What you need to do:
a – Summarize the piece on integralism in two sentences.
b – From the piece on integralism, extract the stretch from "Broadly speaking, there" through "meaning and function." word for word.

Extract provided:
What Is Integralism?
The Catholic movement that wants to use government power in the name of public morality.
Broadly speaking, there are two different kinds of contemporary American conservatism. The more familiar—traditional conservatism—holds that the founding principles and institutions of the American polity remain sound but have been distorted by waves of progressive activism that have eroded our commitment to individual liberty and limited government. The task is to preserve these fundamentals while restoring their original meaning and function.
The second kind of conservatism claims that America was flawed from the start. The focus on individual rights comes at the expense of community and the common good, and the claim that government exists to preserve individual liberty creates an inexorable move toward moral anarchy. These tendencies have moved us so far from traditional decency and public order that there is little of worth left to “conserve.” Our current situation represents a revolution against the forces—religion, strong families, local moral communities—that once limited the worst implications of our founding mistakes. The only remedy for this revolution is a counter-revolution. Instead of limited government, we need strong government capable of promoting the common good and defending moral common sense against the threat posed by unelected elites.
This proposed counter-revolution has little to do with conservatism as traditionally understood. It seeks not to limit the flaws in our founding principles but to replace them. Specifically, it is a revolt against liberalism, the political theory rooted in the Enlightenment that inspired the Declaration of Independence. This New Right is unabashedly anti-liberal, at the level of philosophical principle as well as political practice.
There are different kinds of anti-liberalism. Some are secular—for example, fascism, which rests its legitimacy on the culture and spirit of a specific “people” and uses all available means to pursue the interests of this people, as defined by an elite that purports to speak in its name. Other kinds of anti-liberalism appeal to a specific religion, the truth of which is taken for granted. Legitimate government rules in the name of this religion and promotes God’s will on earth.
With these distinctions, we have reached integralism, which is a distinctive form of religious anti-liberalism within Catholicism. It arose many centuries before the emergence of liberalism, as a justification for the integration of Catholicism and political power that began under the Roman emperor Constantine and was completed in 380 by emperor Theodosius I, who embraced Christianity not only as his personal religion but also as the religion of his realm. At the end of the next century, Pope Gelasius I formalized the Catholic understanding in his famous distinction between priestly and royal authority. In matters concerning religious practice and ultimate salvation, Gelasius argued, political authorities are required to submit to the authority of the Church.

Available data:
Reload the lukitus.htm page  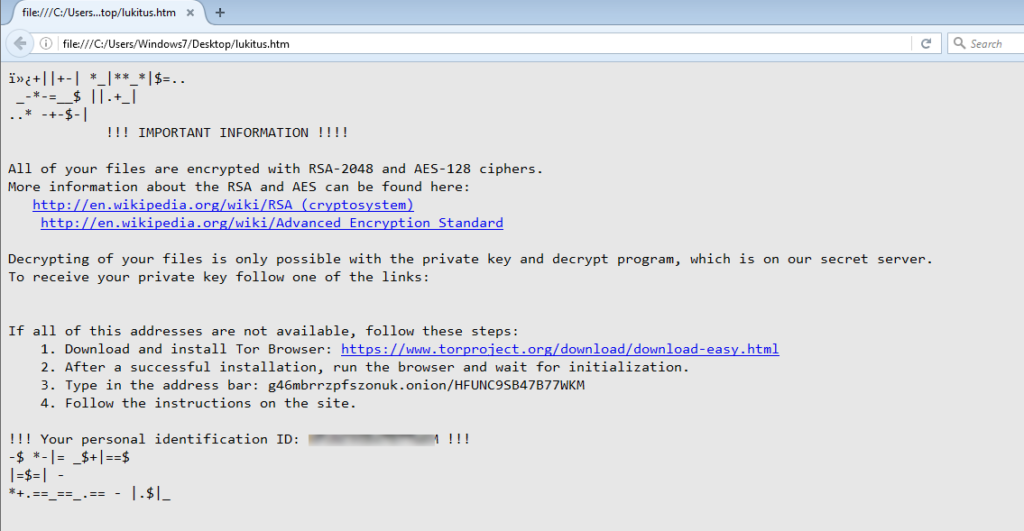tap(925, 44)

Task-by-task solutions:
a – The piece separates traditional American conservatism, which wants to preserve founding principles that progressive activism has distorted, from a second kind that sees America as flawed from the start and calls for an anti-liberal counter-revolution led by strong government. It presents integralism as a distinctive Catholic form of religious anti-liberalism that arose centuries before liberalism to justify the integration of Catholicism and political power under Constantine and Theodosius I, and Pope Gelasius I later held that political authorities must submit to the Church in matters of religious practice and salvation.

b –
Broadly speaking, there are two different kinds of contemporary American conservatism. The more familiar—traditional conservatism—holds that the founding principles and institutions of the American polity remain sound but have been distorted by waves of progressive activism that have eroded our commitment to individual liberty and limited government. The task is to preserve these fundamentals while restoring their original meaning and function.